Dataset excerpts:
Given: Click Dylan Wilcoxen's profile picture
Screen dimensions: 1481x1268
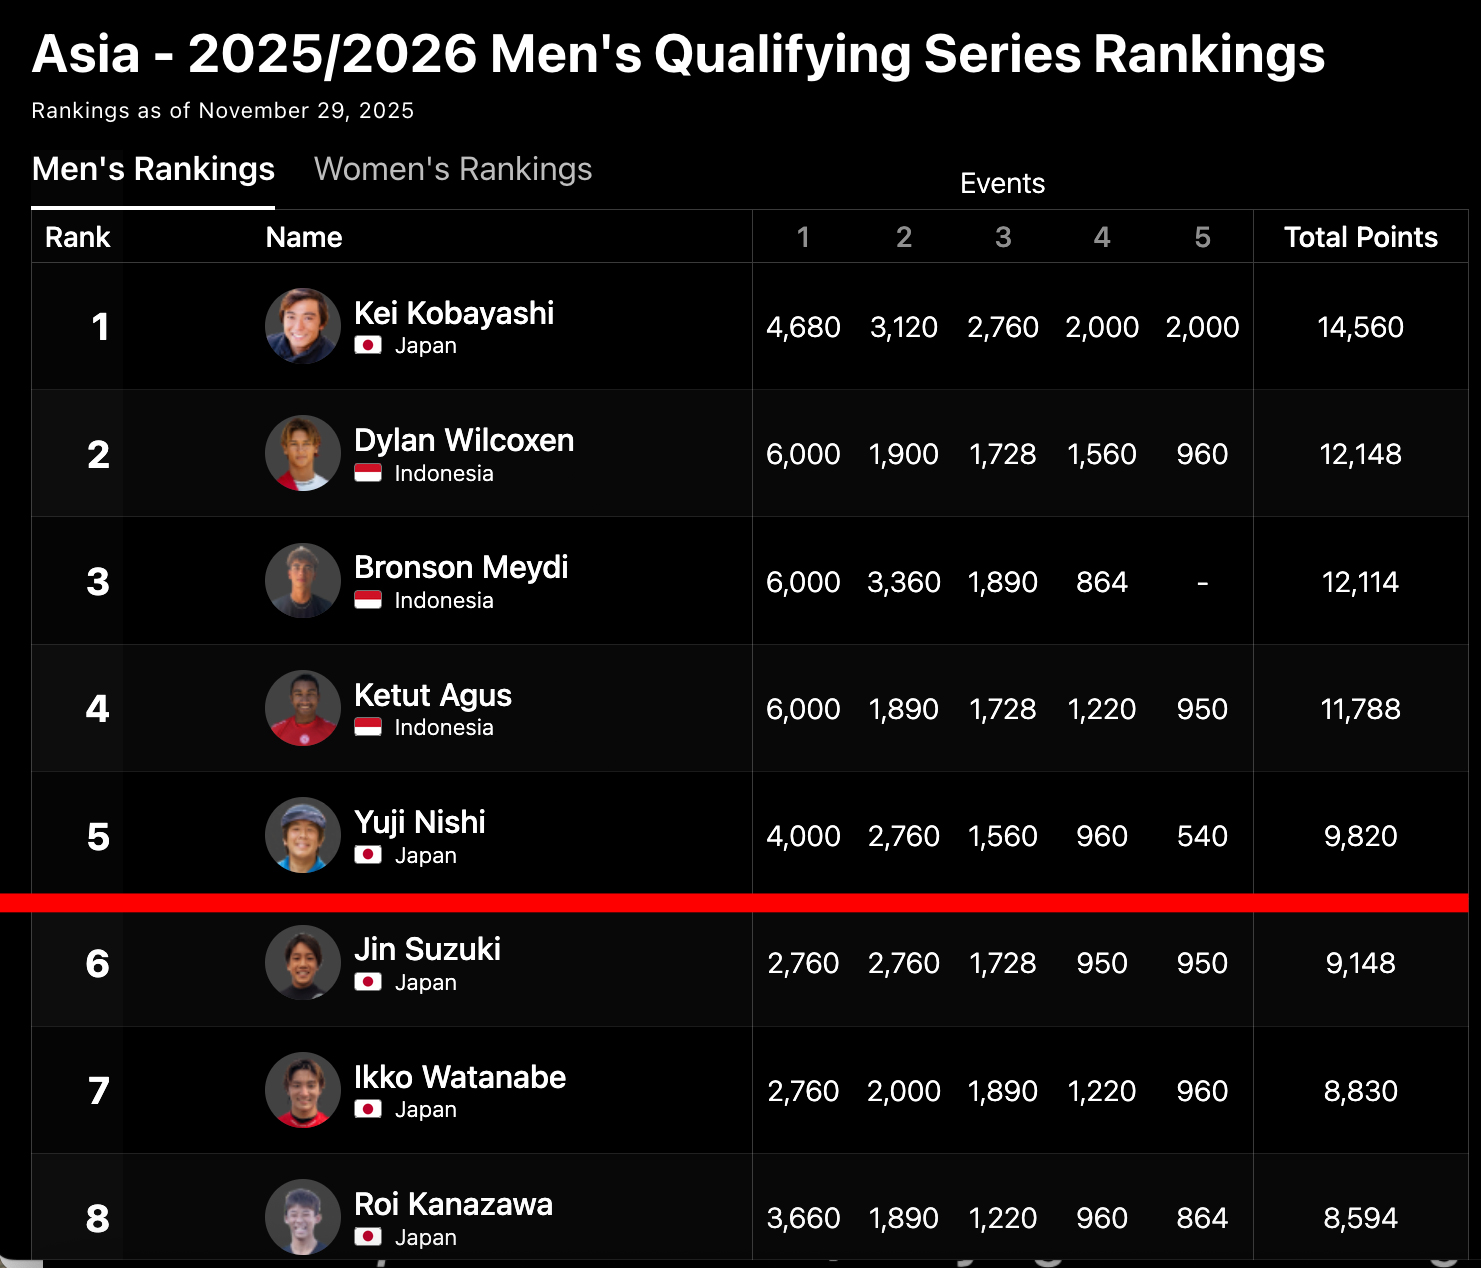Looking at the screenshot, I should coord(302,453).
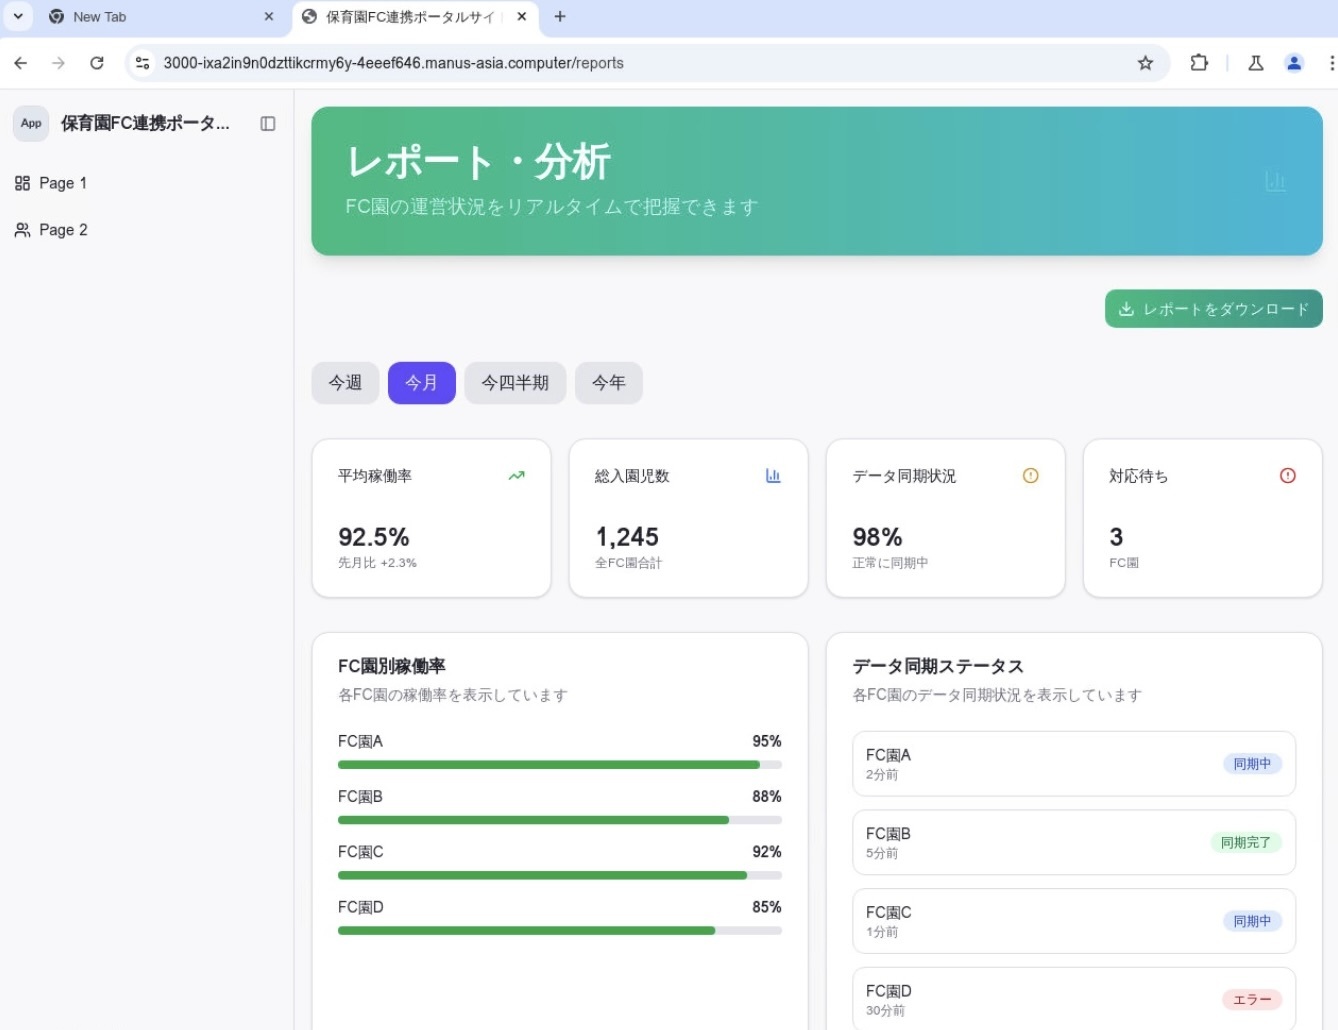Click the FC園A utilization progress bar

[x=559, y=765]
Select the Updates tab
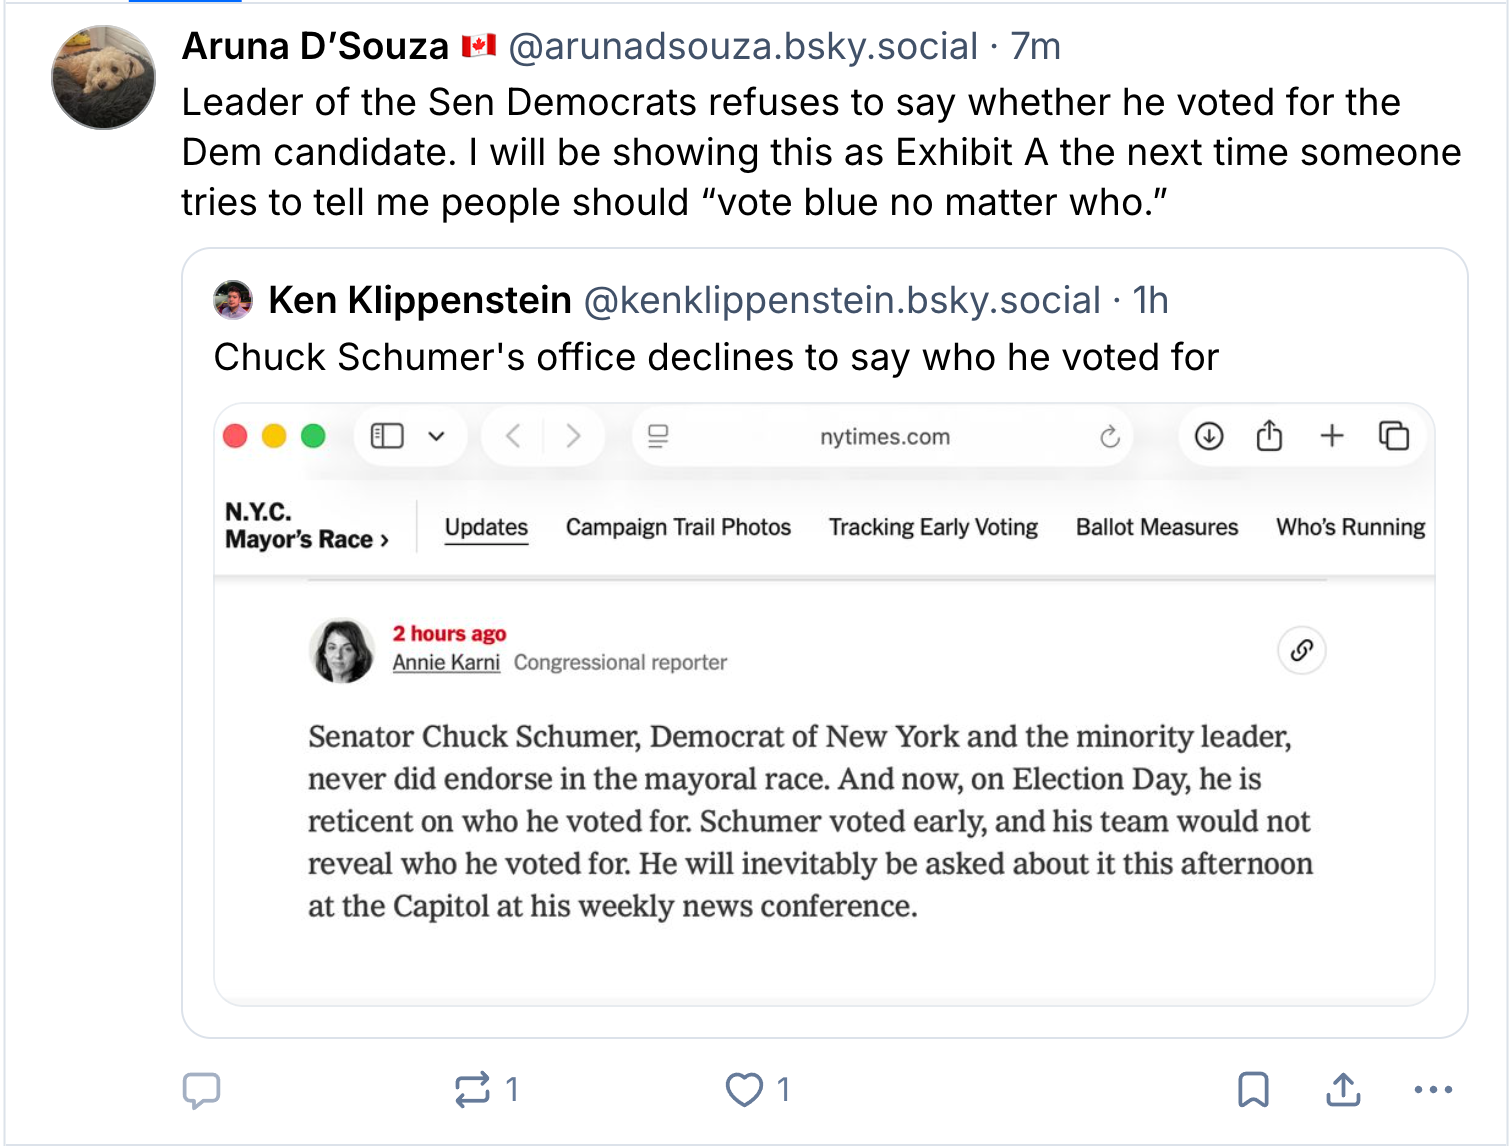This screenshot has width=1510, height=1146. (486, 527)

*Problem:* Once the pictures are set aside, the remaining data must be transcribed exactly.

*Result below:*
Given: Click Dylan Wilcoxen's profile picture
Screen dimensions: 1481x1268
Looking at the screenshot, I should coord(302,453).
Click the FC園A utilization progress bar

[x=559, y=765]
Select the Updates tab
This screenshot has width=1510, height=1146. (486, 527)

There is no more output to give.